Crossing the traditional boundaries of education and active research – the Langton Star Centre is not only a new way to inspire young people to take up STEM, but also a new way to do science explains Becky Parker
The aim of the Langton Star Centre has been to engage young people and their teachers by involving them as part of the science research community. So often the teaching of science is so different from the real work of science yet young people have so much to offer and their contributions can be so valuable. We have found that the approach of giving students and their teachers an authentic experience of science inspires students to continue with science and pursue science courses at University.
We have 240 students taking A-level physics in a state school of 1,100 students and at least a third of these are girls. The female students throw themselves into research with just as much enthusiasm as the boys. Katherine Evans our first leader of the MoEDAL team, Monopole and Exotics Detector at the LHC has taken our school to be the first school collaboration member of an LHC experiment.
Our sixth form students are now preparing to collect data from their very own radiation detector in space, LUCID, the Langton Ultimate Cosmic ray Intensity Detector. This launched in July 2014 from the Baikonur Cosmodrome in Kazakhstan having been developed by Surrey Satellite Technology Limited. This detector checks the space weather so that we know more about the environment we send satellites into in low earth orbit. We want other schools to join us analysing the LUCID data in this journey of discovery. The space weather community, including NASA, is interested in this data which will give us detailed insights into radiation in space.
Associated with this space mission we have a ground based set of detectors called CERN@school which is currently inspiring groups of students and teachers across the UK who not only use the detectors for inspirational physics teaching but they also allow students to pursue their own research projects. These students presented their findings at the first CERN@school symposium which was held jointly with the 10th International Position Sensitive Detectors conference at the University of Surrey. Not only are these students contributing to the research community but they are developing coding skills and computer analysis applications as well as communication skills and skills in producing posters. We have had fantastic support from STFC, SEPnet, the IOP and the Royal Commission for the Exhibition of 1851 in rolling out the CERN@school programme.
This approach is effective in the biomedical sciences. Thanks to the wonderful support from the Wellcome Trust we run the Authentic Biology project where five sets of school University partnerships collaborate on real biomedical research projects where school students are at the cutting edge of biomedical research.

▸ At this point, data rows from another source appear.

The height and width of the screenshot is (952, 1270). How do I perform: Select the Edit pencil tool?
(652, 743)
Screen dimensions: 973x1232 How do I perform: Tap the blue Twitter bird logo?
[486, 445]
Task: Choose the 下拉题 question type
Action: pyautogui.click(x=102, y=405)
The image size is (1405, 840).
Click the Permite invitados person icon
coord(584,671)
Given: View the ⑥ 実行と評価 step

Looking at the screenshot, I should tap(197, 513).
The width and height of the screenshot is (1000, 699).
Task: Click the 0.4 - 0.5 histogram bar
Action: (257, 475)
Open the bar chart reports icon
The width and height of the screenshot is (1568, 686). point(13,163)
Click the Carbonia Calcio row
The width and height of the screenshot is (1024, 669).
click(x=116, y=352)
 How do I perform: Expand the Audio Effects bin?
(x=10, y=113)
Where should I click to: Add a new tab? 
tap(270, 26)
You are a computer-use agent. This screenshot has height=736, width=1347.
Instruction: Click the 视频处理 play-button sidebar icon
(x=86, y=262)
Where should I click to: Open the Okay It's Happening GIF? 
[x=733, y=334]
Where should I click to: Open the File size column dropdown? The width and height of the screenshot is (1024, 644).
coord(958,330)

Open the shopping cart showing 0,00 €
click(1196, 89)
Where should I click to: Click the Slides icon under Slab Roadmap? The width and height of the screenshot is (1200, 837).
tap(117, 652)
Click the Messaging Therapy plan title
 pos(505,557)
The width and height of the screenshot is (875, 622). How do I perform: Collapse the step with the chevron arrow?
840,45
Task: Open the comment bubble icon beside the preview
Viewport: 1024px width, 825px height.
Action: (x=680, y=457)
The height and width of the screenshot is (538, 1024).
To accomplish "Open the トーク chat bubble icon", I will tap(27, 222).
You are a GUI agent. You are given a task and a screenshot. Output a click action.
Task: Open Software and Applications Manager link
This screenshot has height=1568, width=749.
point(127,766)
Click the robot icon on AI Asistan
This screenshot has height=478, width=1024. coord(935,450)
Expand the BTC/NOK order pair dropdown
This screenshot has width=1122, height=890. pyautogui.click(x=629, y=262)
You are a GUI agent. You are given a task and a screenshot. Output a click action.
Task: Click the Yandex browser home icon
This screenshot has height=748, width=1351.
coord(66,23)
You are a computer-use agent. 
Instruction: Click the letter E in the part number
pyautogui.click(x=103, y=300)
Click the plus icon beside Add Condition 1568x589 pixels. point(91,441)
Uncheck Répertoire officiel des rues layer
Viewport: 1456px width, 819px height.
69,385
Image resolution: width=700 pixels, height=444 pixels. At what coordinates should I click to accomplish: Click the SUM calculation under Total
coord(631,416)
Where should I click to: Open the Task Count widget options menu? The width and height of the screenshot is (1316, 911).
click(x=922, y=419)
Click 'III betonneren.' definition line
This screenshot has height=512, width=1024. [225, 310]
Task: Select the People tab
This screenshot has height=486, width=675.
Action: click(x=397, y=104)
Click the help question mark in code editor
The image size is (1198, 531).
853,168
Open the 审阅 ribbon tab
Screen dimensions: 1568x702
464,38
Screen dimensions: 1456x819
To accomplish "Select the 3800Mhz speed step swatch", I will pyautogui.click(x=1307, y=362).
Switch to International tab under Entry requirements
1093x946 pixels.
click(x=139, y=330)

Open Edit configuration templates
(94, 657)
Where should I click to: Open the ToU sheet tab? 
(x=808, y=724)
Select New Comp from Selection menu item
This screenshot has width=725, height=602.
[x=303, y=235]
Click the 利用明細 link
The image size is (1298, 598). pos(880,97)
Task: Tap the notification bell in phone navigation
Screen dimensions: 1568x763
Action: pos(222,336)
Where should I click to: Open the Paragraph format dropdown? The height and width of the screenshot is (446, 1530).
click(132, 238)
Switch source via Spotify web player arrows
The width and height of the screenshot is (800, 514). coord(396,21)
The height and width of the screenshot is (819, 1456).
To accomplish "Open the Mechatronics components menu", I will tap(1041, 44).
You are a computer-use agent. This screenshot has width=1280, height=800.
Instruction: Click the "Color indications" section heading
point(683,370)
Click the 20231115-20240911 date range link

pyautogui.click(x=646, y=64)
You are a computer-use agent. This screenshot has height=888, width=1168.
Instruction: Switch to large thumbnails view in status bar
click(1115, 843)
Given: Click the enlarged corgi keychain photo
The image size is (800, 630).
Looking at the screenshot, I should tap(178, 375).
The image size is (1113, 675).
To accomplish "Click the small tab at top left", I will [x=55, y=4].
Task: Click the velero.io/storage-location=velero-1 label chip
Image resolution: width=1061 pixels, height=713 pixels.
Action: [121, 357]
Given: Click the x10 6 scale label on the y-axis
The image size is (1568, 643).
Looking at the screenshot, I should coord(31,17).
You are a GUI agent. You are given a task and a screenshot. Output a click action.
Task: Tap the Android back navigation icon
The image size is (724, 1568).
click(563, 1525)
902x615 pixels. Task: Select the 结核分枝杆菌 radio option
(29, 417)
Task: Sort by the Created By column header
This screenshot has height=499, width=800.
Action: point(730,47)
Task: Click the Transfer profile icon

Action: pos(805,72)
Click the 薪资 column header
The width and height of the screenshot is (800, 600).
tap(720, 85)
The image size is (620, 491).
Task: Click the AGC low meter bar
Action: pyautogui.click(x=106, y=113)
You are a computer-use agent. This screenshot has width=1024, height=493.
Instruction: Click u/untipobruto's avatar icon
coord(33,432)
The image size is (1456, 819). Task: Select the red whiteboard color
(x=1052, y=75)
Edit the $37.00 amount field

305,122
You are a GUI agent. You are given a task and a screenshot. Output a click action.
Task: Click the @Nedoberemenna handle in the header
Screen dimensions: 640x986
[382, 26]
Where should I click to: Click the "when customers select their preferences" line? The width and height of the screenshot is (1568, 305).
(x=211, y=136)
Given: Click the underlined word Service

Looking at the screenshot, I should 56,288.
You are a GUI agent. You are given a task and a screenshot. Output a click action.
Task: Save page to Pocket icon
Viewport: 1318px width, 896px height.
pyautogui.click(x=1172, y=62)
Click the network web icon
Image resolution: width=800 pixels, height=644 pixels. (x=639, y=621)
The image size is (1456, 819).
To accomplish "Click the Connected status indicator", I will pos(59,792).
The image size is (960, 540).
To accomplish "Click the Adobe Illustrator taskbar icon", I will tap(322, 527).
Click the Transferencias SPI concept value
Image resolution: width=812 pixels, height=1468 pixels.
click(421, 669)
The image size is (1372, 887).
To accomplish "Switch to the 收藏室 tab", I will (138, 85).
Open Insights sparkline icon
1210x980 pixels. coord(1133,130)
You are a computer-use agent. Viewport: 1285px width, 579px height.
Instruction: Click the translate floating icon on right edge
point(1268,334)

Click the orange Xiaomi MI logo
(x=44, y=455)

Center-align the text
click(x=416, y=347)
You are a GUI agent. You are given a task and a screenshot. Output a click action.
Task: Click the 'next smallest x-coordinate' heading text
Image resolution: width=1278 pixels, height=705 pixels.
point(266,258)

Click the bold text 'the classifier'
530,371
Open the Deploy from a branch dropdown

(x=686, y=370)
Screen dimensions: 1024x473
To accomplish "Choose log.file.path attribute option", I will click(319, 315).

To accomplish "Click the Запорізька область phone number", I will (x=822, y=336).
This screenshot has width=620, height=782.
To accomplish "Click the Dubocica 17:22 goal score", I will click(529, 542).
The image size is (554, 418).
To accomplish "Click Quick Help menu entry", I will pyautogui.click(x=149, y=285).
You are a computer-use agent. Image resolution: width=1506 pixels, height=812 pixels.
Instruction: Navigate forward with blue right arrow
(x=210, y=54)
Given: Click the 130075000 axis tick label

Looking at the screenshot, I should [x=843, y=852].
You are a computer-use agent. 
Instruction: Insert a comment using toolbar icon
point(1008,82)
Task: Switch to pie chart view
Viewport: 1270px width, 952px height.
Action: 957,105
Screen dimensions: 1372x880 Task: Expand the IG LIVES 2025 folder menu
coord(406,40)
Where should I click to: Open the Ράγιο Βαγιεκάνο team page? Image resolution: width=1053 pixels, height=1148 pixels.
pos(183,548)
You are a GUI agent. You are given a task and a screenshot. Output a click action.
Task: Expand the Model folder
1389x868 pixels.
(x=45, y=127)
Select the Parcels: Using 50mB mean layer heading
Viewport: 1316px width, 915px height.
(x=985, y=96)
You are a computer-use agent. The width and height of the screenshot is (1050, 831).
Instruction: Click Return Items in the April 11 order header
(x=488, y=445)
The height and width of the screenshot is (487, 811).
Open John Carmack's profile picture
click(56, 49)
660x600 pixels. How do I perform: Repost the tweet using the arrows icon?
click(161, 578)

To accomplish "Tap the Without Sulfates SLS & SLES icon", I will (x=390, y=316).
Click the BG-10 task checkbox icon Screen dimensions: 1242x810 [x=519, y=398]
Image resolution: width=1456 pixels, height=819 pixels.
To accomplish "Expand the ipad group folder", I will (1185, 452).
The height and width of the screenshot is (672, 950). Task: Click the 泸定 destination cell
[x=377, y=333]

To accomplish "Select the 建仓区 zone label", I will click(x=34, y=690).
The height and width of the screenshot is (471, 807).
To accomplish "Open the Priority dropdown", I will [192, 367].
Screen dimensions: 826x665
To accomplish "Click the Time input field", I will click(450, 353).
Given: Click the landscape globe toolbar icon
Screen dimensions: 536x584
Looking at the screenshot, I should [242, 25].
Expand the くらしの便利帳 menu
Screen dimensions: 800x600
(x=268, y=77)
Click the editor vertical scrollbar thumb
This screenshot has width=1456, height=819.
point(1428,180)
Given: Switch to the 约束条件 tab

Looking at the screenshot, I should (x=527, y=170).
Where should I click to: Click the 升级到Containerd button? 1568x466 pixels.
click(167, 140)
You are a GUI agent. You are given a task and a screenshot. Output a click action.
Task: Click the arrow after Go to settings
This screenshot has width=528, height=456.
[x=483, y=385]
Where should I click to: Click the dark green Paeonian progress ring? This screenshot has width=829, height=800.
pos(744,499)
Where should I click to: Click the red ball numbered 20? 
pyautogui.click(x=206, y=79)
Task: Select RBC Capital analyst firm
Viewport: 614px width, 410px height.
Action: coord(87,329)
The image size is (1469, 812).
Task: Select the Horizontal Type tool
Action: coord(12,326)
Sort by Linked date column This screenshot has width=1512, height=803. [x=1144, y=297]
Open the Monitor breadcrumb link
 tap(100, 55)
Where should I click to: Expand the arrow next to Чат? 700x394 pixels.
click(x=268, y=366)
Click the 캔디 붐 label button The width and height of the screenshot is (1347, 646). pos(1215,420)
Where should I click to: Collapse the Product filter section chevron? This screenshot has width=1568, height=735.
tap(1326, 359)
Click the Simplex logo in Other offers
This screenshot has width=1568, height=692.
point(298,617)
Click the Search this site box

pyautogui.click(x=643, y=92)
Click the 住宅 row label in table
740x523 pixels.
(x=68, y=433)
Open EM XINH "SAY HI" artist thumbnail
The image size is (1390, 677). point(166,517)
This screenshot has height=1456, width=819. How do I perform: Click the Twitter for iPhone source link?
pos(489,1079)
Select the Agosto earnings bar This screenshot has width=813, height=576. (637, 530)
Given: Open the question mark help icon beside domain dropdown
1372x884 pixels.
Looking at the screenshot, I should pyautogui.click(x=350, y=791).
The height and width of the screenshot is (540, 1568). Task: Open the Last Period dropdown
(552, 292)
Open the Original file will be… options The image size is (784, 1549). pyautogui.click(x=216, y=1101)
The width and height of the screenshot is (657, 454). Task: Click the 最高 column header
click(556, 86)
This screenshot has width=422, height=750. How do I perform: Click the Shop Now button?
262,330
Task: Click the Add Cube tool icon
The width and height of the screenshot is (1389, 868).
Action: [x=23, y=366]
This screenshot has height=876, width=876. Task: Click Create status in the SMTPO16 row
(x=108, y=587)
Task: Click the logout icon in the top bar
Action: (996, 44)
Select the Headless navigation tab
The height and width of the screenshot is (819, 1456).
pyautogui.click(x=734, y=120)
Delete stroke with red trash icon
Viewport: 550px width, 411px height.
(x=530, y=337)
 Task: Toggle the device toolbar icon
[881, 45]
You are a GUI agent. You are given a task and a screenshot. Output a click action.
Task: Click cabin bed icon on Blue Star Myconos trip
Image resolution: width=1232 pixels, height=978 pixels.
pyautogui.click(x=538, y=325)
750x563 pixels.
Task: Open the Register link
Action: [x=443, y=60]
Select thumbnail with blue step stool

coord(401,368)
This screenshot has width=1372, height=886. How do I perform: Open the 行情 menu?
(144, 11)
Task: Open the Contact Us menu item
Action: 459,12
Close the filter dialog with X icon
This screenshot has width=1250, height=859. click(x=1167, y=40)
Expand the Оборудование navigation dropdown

We see the potential of this research based approach in science education and we are establishing the National Centre for Science and Engineering Research in Schools to spearhead the roll out of the approach. We see the benefits to school students, teachers and Universities. School students gain an insight into research science and are exposed to the challenge and interest of science in practice. This will lead to widening participation in science programmes in schools.
School teachers take part in research science activities alongside their students, thus teachers continue their own development as practising scientists.
Sustained collaboration between schools and universities involved in authentic research blurs the distinction between school and university. The research model provides an opportunity for postgraduate training and the development of communication skills. As the model develops the effectiveness of the sustained collaboration will become apparent for the schools and the Universities and the impact more meaningful and measurable.
We hope the National Centre for Science and Engineering Research in Schools will be able to help inspire our young people to be the creative and innovative thinkers of the future.